* [Task data]
══════════

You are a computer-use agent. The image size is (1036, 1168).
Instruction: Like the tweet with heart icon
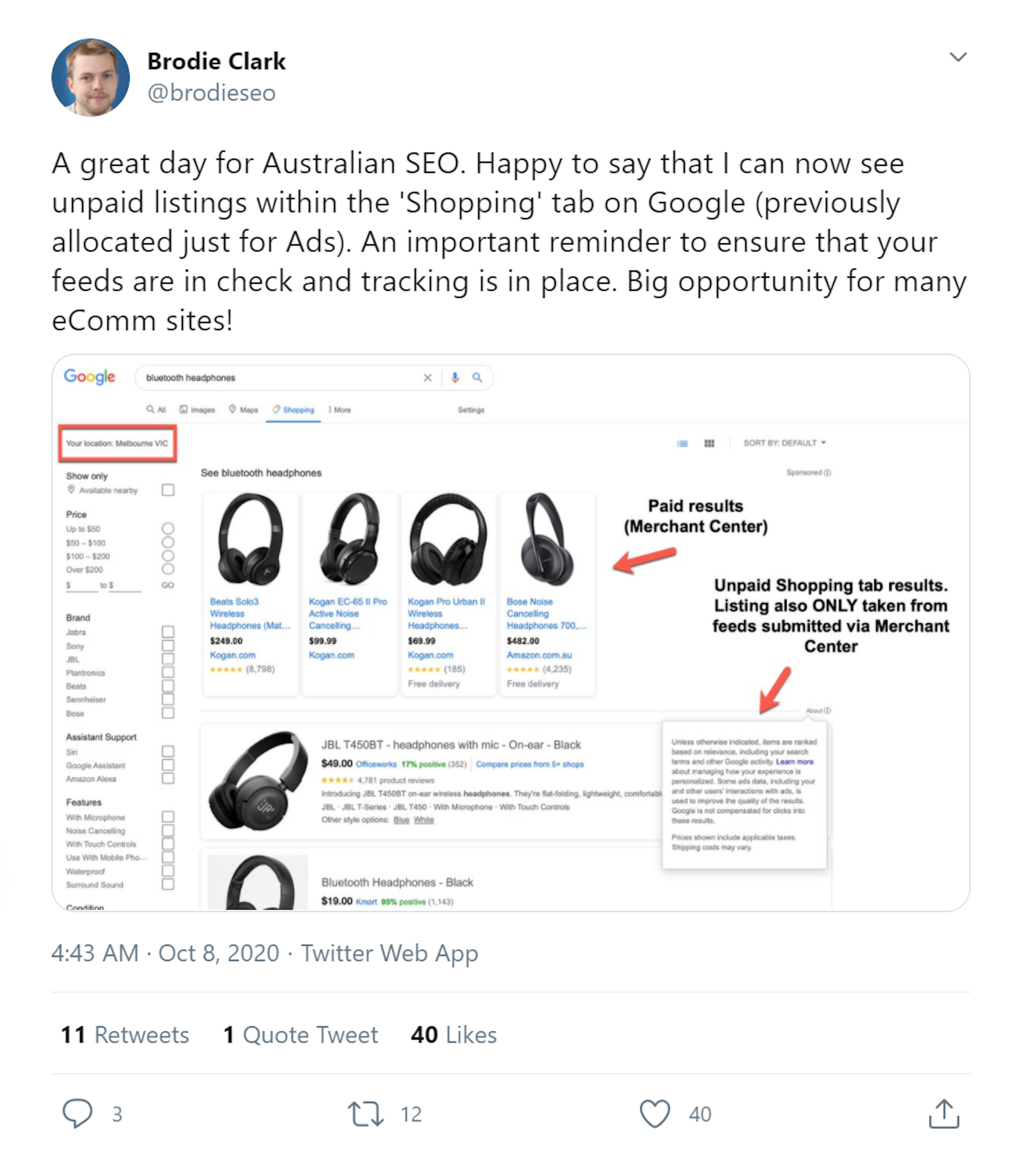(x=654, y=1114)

══════════

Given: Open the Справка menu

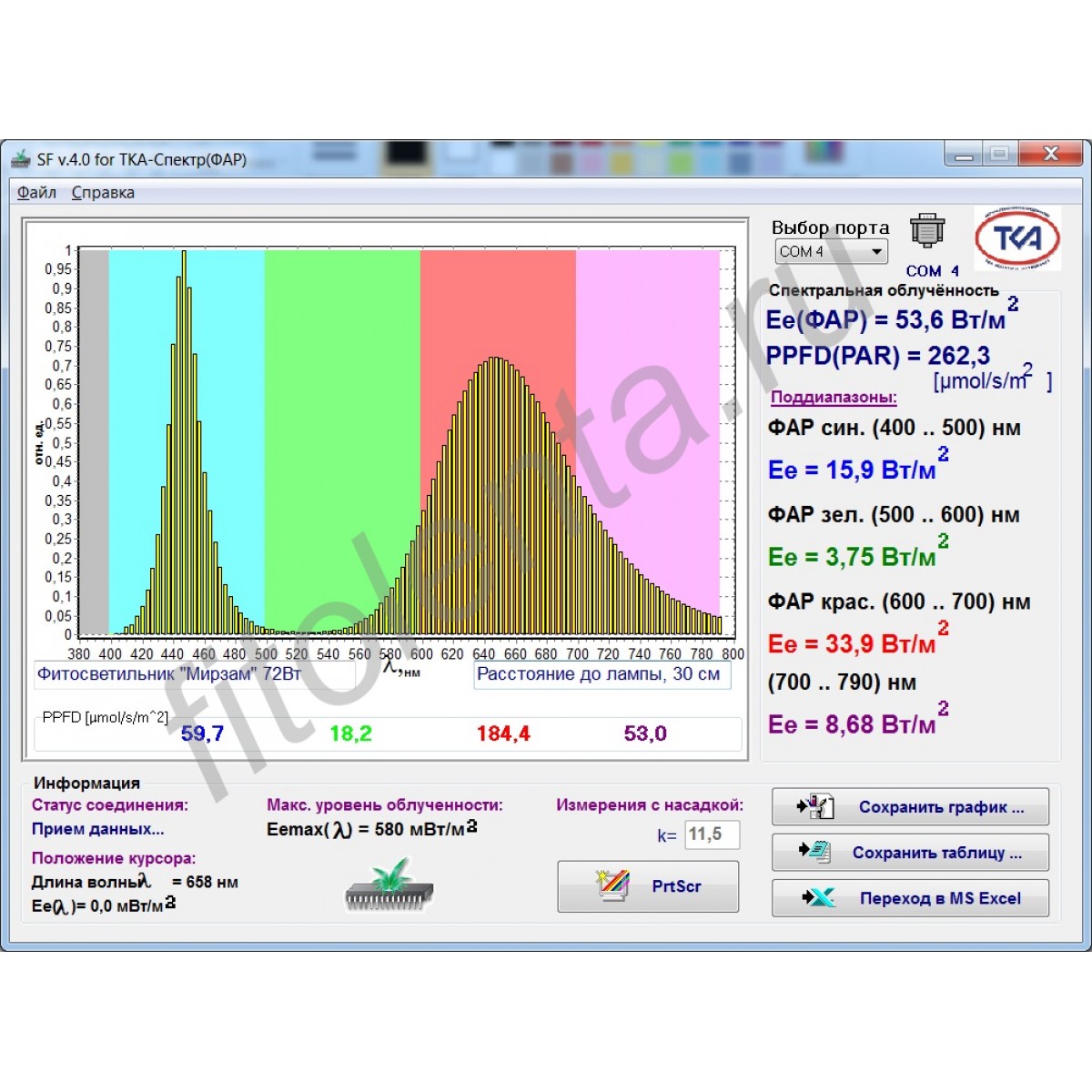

══════════

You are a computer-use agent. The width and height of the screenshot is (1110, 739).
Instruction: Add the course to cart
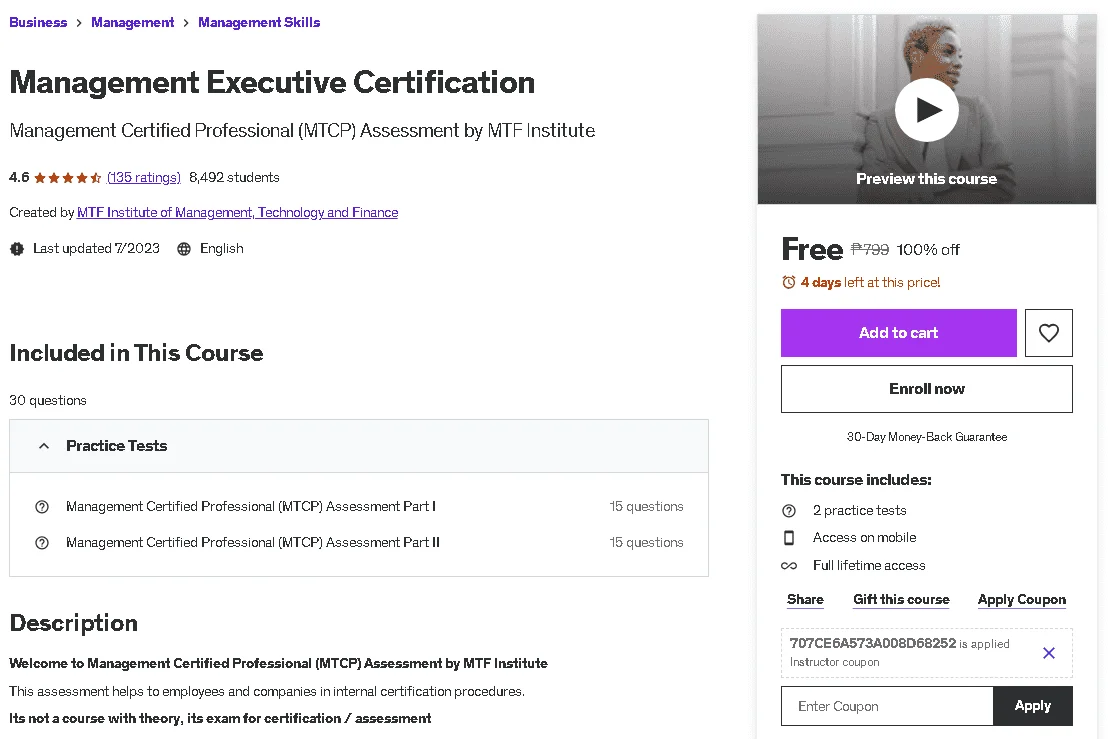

══════════

* [What you are asked to do]
Format as a Markdown table with columns Number and Record line the lines of the records starting with the line containing "You are a computer-use agent. The width" and going on through the line containing "Instruction: Add the course to cart", leaving out any blank lines.

* [Exercise result]
| Number | Record line |
|---|---|
| 1 | You are a computer-use agent. The width and height of the screenshot is (1110, 739). |
| 2 | Instruction: Add the course to cart |